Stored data
· · · ·
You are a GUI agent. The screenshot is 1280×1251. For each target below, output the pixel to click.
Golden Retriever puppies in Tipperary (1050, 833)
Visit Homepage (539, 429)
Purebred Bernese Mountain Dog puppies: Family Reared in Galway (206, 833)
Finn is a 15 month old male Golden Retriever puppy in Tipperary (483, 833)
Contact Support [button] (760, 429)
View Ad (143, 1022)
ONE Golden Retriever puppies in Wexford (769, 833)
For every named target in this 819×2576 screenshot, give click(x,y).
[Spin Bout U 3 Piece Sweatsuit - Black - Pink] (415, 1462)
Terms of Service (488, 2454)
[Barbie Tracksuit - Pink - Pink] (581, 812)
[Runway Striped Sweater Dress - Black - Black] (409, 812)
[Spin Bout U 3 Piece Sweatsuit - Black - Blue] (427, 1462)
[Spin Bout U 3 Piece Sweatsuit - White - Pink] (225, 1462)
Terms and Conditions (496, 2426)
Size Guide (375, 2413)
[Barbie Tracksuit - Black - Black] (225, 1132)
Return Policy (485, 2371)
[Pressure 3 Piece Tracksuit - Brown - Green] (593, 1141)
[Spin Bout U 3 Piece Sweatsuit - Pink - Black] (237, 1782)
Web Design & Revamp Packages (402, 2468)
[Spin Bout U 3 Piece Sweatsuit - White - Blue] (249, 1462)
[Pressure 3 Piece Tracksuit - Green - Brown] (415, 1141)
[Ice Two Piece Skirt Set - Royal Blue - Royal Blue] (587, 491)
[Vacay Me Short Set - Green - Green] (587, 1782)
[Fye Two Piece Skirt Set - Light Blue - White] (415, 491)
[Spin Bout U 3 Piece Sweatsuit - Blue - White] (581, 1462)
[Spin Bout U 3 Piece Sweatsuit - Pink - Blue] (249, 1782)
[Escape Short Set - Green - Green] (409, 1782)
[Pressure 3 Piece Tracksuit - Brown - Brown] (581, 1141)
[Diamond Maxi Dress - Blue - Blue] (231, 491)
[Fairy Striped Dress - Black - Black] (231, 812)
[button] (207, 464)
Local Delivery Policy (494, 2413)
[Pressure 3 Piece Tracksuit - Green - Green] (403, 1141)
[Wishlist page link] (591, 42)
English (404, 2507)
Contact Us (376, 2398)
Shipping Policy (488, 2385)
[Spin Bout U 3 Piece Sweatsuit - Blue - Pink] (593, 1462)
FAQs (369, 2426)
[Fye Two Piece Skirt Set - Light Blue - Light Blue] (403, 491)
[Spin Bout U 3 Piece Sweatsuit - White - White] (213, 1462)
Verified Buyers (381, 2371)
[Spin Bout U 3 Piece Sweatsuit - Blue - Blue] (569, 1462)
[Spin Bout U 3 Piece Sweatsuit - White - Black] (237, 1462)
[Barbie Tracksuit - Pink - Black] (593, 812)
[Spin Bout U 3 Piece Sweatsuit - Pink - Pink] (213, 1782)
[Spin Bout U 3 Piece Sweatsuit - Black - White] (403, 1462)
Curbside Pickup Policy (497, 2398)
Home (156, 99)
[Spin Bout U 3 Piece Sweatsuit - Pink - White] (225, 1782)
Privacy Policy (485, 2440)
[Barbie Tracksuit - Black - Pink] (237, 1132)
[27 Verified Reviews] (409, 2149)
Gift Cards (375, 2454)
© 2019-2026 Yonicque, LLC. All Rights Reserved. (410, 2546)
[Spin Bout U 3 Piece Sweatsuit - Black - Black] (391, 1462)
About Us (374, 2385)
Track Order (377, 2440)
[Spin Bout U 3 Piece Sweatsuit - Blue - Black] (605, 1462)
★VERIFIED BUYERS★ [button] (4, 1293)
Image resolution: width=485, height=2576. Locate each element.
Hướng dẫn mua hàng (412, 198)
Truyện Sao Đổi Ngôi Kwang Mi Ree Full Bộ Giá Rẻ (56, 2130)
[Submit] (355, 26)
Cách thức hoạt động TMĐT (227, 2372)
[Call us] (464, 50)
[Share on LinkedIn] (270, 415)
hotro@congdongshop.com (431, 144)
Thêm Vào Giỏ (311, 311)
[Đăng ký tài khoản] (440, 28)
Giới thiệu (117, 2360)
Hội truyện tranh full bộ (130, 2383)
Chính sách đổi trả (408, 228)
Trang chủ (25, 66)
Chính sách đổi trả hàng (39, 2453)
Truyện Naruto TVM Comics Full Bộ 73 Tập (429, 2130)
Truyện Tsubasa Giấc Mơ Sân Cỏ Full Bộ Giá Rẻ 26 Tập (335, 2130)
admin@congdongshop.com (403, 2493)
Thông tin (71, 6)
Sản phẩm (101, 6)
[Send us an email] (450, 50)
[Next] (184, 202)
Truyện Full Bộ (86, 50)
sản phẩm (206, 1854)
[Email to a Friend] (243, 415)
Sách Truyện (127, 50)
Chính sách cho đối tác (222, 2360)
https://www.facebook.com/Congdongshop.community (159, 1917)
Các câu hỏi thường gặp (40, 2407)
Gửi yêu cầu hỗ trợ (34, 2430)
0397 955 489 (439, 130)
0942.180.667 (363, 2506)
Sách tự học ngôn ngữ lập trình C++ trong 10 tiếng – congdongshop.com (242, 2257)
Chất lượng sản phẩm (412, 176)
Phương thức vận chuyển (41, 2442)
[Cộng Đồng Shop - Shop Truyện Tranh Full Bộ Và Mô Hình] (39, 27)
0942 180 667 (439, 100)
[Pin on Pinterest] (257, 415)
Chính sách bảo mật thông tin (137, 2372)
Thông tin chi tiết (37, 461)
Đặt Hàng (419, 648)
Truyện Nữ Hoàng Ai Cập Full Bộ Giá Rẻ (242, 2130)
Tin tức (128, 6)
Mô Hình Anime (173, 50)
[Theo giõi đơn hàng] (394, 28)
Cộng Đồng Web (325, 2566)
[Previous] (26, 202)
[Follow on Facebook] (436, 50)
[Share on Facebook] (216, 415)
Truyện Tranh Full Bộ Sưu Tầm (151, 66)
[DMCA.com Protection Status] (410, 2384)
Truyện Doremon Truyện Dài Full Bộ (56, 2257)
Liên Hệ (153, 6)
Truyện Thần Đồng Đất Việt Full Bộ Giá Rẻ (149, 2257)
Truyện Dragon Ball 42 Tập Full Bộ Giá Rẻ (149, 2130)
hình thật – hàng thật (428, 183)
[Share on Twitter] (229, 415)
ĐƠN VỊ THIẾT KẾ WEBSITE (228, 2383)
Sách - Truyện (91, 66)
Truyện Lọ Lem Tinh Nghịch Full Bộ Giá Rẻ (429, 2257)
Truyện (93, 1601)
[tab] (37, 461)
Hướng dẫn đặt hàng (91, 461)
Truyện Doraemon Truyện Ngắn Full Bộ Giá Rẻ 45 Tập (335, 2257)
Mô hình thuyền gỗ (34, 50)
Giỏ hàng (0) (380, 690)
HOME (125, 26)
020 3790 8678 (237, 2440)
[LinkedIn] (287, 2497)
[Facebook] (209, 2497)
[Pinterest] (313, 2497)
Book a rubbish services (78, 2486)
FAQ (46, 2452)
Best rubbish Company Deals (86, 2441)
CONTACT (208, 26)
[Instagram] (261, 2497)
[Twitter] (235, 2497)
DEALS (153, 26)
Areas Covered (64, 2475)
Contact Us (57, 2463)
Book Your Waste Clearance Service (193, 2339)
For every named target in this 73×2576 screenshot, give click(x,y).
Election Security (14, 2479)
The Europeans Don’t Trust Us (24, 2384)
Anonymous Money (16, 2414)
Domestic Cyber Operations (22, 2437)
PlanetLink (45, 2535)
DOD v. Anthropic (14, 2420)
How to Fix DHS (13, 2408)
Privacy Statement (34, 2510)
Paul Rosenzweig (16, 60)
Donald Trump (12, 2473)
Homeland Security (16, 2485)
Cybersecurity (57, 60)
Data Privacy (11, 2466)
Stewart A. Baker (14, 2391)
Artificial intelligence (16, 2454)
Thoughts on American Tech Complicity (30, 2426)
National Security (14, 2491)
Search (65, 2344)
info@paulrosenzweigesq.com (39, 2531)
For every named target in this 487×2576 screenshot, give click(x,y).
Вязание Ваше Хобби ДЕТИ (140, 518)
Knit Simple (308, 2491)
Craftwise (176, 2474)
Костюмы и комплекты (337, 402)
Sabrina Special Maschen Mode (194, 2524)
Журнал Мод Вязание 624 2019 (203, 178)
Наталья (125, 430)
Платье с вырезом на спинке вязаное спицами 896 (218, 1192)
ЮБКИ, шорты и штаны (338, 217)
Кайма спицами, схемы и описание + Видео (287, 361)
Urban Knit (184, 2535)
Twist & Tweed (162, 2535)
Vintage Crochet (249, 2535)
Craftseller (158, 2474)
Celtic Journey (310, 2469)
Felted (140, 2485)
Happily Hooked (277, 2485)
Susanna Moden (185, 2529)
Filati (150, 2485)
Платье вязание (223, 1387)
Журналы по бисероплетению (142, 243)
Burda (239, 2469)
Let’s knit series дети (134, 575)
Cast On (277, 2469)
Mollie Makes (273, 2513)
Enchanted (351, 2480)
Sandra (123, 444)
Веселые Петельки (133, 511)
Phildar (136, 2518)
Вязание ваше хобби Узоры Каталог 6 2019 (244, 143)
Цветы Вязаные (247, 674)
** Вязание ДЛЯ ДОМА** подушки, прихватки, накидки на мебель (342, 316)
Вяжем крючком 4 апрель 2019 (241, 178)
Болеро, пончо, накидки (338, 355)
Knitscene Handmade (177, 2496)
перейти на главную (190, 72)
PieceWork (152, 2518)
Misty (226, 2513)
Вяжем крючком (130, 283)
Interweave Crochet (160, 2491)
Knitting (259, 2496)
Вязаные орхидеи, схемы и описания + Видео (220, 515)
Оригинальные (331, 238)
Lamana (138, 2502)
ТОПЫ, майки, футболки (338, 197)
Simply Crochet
· · · ·
How to complete this task | In the entries above, please find the line with "Knit Simple (308, 2491)" and the line with "Cast On (277, 2469)", then write out exactly those two lines and every line between them, and nothing more.

Result |
Knit Simple (308, 2491)
Craftwise (176, 2474)
Костюмы и комплекты (337, 402)
Sabrina Special Maschen Mode (194, 2524)
Журнал Мод Вязание 624 2019 (203, 178)
Наталья (125, 430)
Платье с вырезом на спинке вязаное спицами 896 (218, 1192)
ЮБКИ, шорты и штаны (338, 217)
Кайма спицами, схемы и описание + Видео (287, 361)
Urban Knit (184, 2535)
Twist & Tweed (162, 2535)
Vintage Crochet (249, 2535)
Craftseller (158, 2474)
Celtic Journey (310, 2469)
Felted (140, 2485)
Happily Hooked (277, 2485)
Susanna Moden (185, 2529)
Filati (150, 2485)
Платье вязание (223, 1387)
Журналы по бисероплетению (142, 243)
Burda (239, 2469)
Let’s knit series дети (134, 575)
Cast On (277, 2469)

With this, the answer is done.